Pietra angolare della strategia di politica estera del presidente cinese Xi Jinping, la BRI ha consentito alla Cina di esportare la sua sovraccapacità industriale espandendo al contempo la sua influenza geopolitica, anche se il programma sembra ora in declino. Nel decennio trascorso dalla sua nascita, due terzi dei membri dell’Unione Europea, soprattutto nell’est, hanno aderito all’iniziativa per sfruttare gli investimenti cinesi e far ripartire la crescita, dando vita a una serie di progetti ferroviari, portuali e autostradali. Molti di questi paesi, come l’Italia, erano alle prese con economie in crisi e pubblicizzavano i potenziali guadagni economici che potevano derivare dagli investimenti nella BRI.
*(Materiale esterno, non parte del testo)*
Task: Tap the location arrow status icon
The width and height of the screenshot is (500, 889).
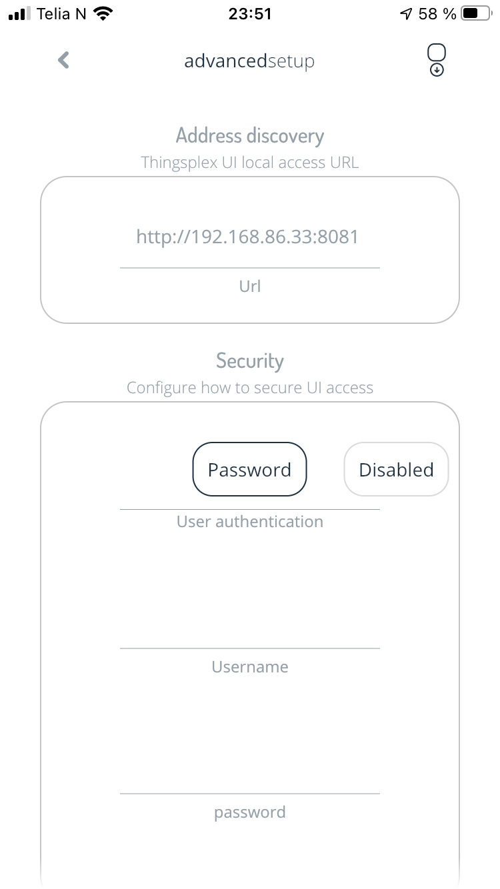Action: [x=406, y=13]
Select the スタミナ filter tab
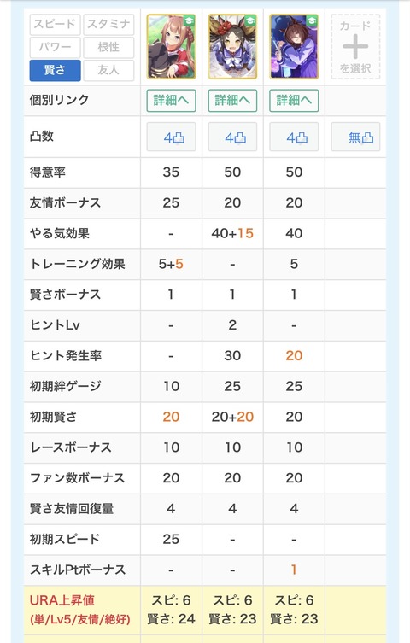 pyautogui.click(x=108, y=24)
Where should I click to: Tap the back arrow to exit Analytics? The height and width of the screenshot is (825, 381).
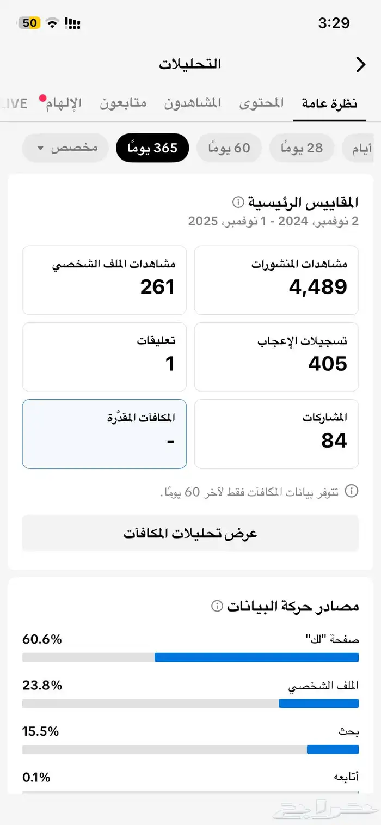(360, 64)
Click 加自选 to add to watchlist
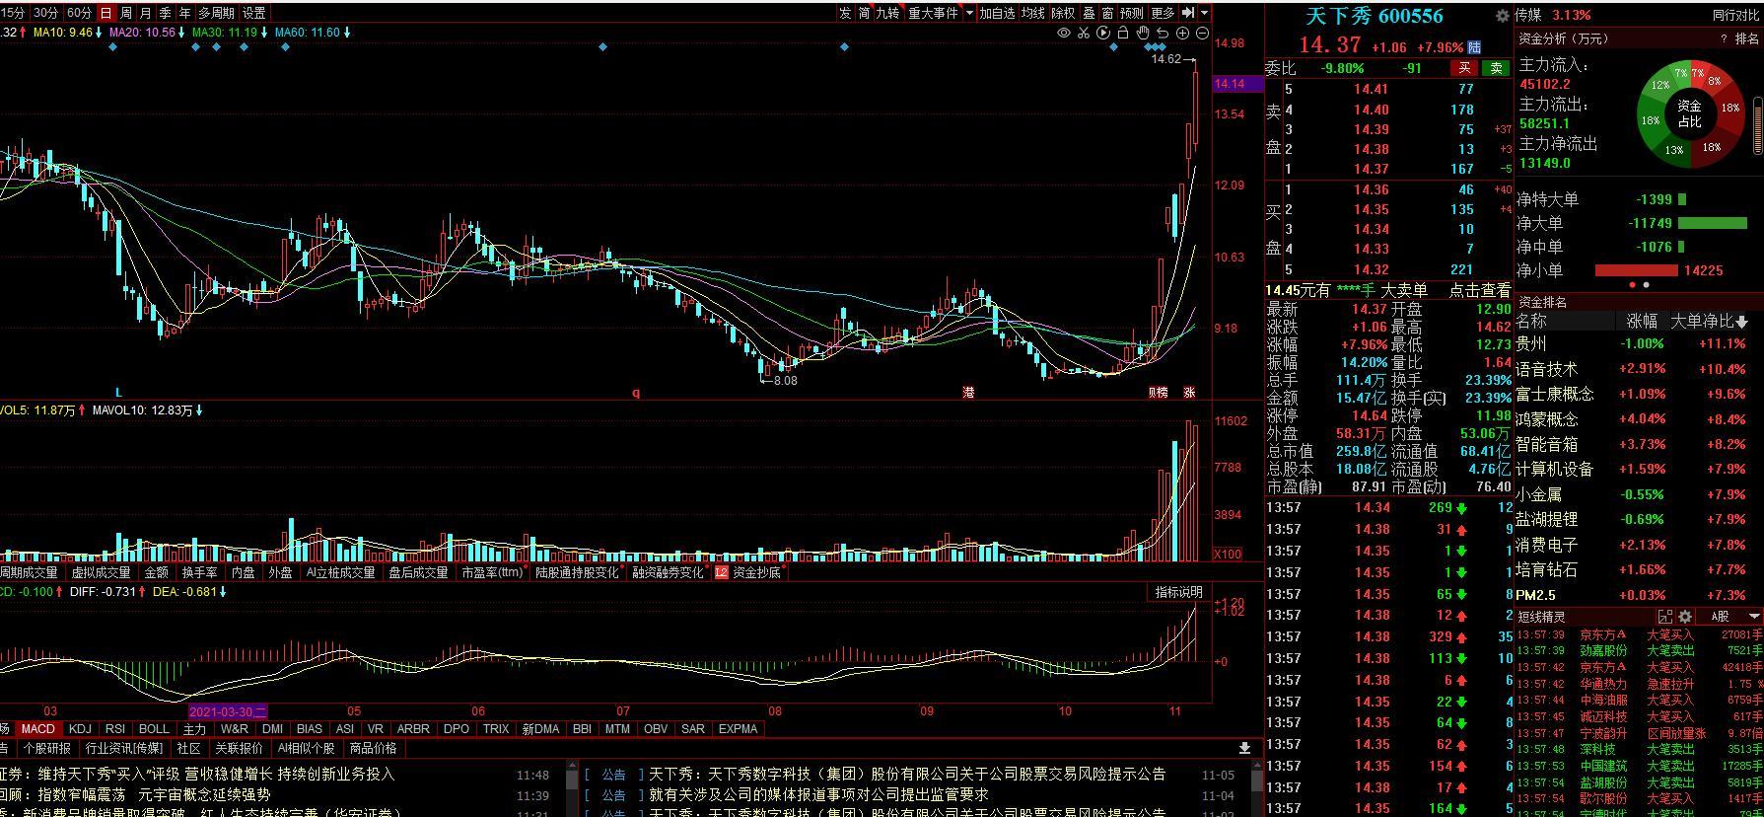 [997, 13]
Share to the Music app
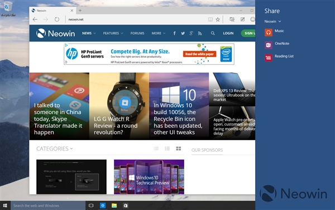 coord(274,32)
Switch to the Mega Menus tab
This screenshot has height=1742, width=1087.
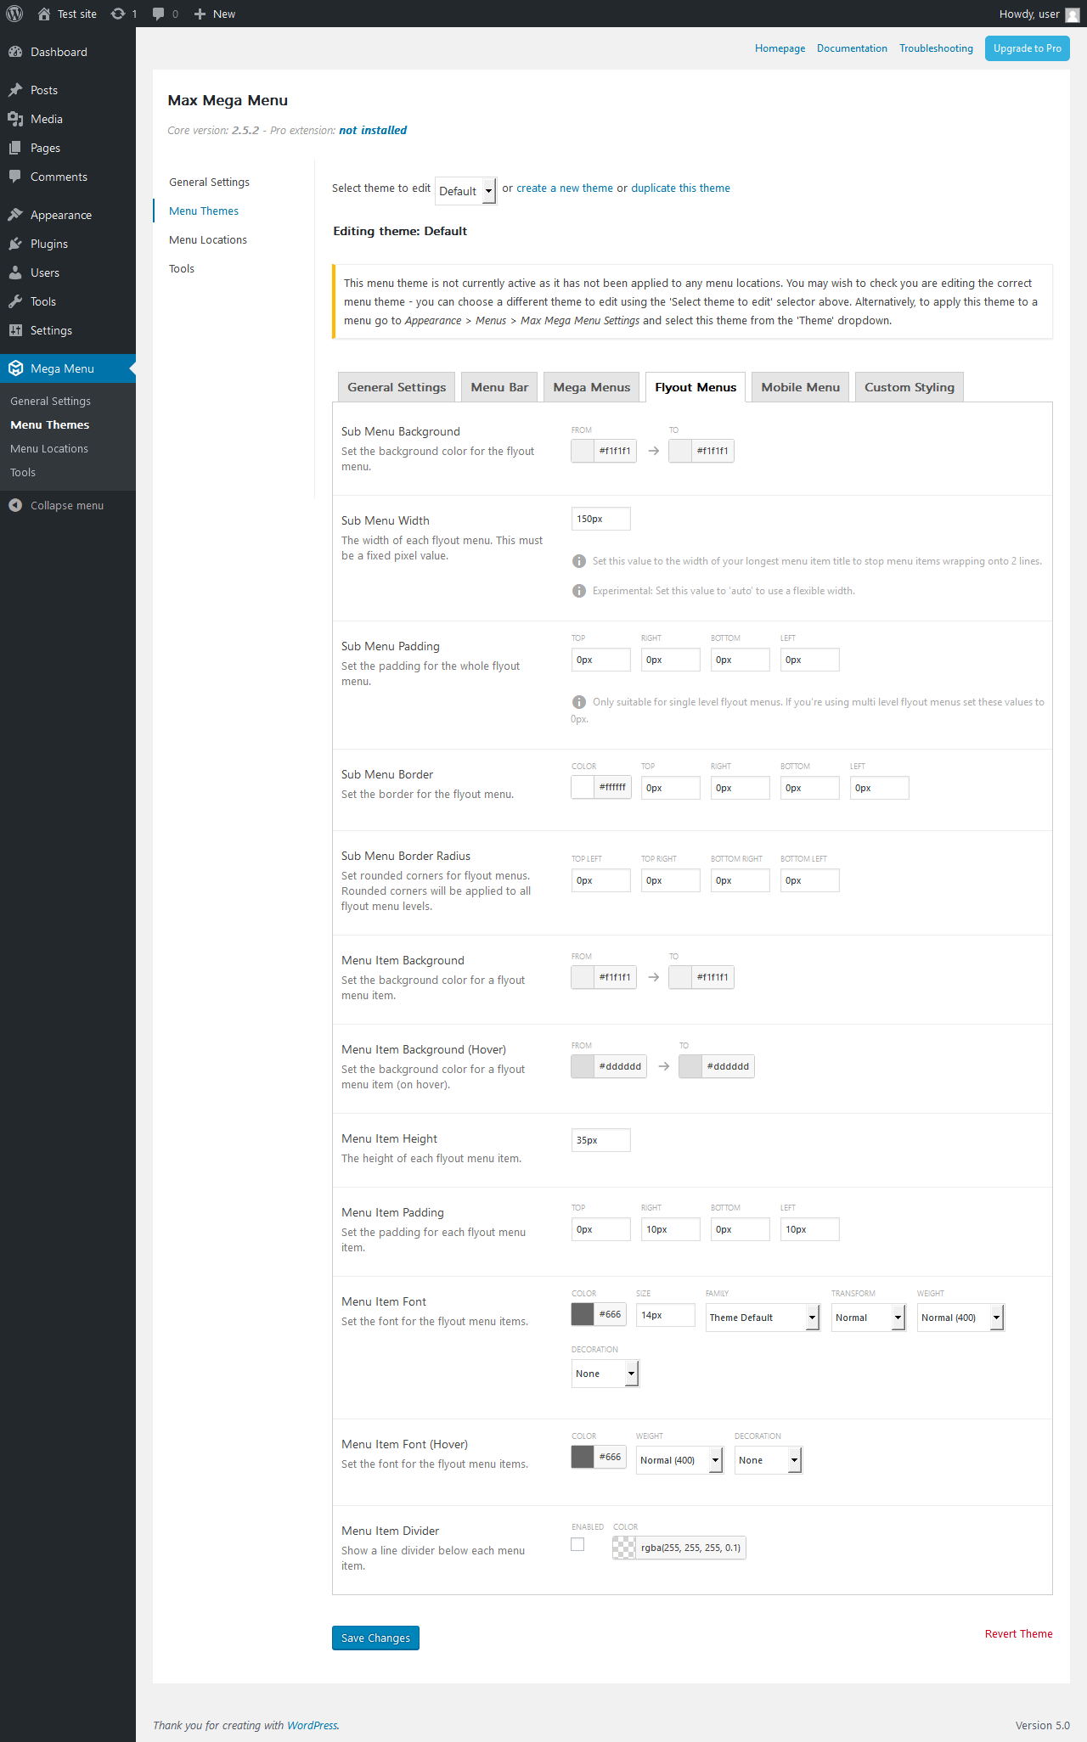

Quattro anni dopo, quelle scommesse non hanno dato i loro frutti. Quando l’Italia ha aderito all’iniziativa, le aziende cinesi hanno accettato di versare 2,8 miliardi di dollari in progetti infrastrutturali, compresi i porti italiani, alimentando le speranze dei legislatori di ottenere profitti consistenti. Ma il boom economico non è mai arrivato.

“Nel 2019, c’erano aspettative irrazionali su ciò che questo accordo avrebbe potuto portare in Italia”, ha affermato Noah Barkin, esperto di relazioni Europa-Cina presso il Rhodium Group. “Questo accordo non ha portato grandi dividendi”. Le esportazioni italiane verso la Cina sono rimaste sostanzialmente stabili, mentre gli investimenti diretti esteri cinesi in Italia sono crollati.

Roma ora sta adottando una linea più dura nei confronti della Cina. L’ex primo ministro Mario Draghi ha bloccato i trasferimenti tecnologici a Pechino e ha impedito l’acquisizione cinese di aziende italiane. L'attuale primo ministro Giorgia Meloni è andata ancora oltre, limitando l'influenza di un'azienda cinese sul produttore italiano di pneumatici Pirelli e affermando il suo sostegno a Taiwan. In osservazioni mirate, il ministro della Difesa italiano Guido Crosetto si è scagliato contro la decisione dell’Italia di aderire alla BRI domenica, definendola un “atto improvvisato e atroce”.

“La questione oggi è: come tornare indietro [dalla BRI] senza danneggiare le relazioni [con Pechino]”, ha detto. “Perché è vero che la Cina è un concorrente, ma è anche un partner”.

La stessa domanda pesa sulle menti di altri leader europei che stanno rivalutando i loro legami economici di lunga data con la Cina nel mezzo di una battaglia commerciale tecnologica sempre più intensa. Il mese scorso, la Cina ha reagito ai controlli occidentali sulle esportazioni imponendo ampie restrizioni su gallio e germanio, due fattori cruciali per la produzione di chip. Alimentata da queste tensioni, Bruxelles, come Washington, sta cercando di “ridurre i rischi” nelle relazioni economiche.